*What to do*:
In the records below, find the line that contains "Task: Open the #TikTok hashtag link" and the line that contains "the 退出 logout". Set down exactly those lines and every line between them, and nothing more.
::: Data section :::
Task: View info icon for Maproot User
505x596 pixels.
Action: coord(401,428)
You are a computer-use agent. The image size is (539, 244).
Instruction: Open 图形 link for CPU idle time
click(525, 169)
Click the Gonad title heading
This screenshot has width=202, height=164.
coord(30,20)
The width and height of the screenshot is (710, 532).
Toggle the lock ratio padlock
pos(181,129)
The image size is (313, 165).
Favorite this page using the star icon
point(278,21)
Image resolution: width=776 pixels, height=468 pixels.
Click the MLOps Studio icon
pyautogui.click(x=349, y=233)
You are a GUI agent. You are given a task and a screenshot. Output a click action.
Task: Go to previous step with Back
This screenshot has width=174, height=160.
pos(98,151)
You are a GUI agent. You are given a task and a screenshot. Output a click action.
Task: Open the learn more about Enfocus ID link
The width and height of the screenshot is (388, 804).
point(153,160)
:::
::: Data section :::
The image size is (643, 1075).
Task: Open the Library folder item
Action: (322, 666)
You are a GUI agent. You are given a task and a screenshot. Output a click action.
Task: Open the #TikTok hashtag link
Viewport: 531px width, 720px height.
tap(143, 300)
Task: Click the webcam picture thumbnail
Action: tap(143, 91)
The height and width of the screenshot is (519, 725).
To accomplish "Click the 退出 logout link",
:::
::: Data section :::
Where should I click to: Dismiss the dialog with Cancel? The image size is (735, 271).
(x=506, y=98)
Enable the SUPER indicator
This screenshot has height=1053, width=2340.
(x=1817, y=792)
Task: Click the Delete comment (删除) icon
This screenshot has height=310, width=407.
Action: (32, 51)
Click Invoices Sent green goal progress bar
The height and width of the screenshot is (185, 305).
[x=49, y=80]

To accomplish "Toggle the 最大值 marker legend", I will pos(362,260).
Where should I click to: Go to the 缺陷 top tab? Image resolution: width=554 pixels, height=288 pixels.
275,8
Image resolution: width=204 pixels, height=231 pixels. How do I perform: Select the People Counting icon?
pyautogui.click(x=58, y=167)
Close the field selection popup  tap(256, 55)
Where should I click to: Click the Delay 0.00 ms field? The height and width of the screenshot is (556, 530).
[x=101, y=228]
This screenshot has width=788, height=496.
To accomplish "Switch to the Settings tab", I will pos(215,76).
:::
*Exercise answer*:
Task: Open the #TikTok hashtag link
Viewport: 531px width, 720px height.
tap(143, 300)
Task: Click the webcam picture thumbnail
Action: tap(143, 91)
The height and width of the screenshot is (519, 725).
To accomplish "Click the 退出 logout link",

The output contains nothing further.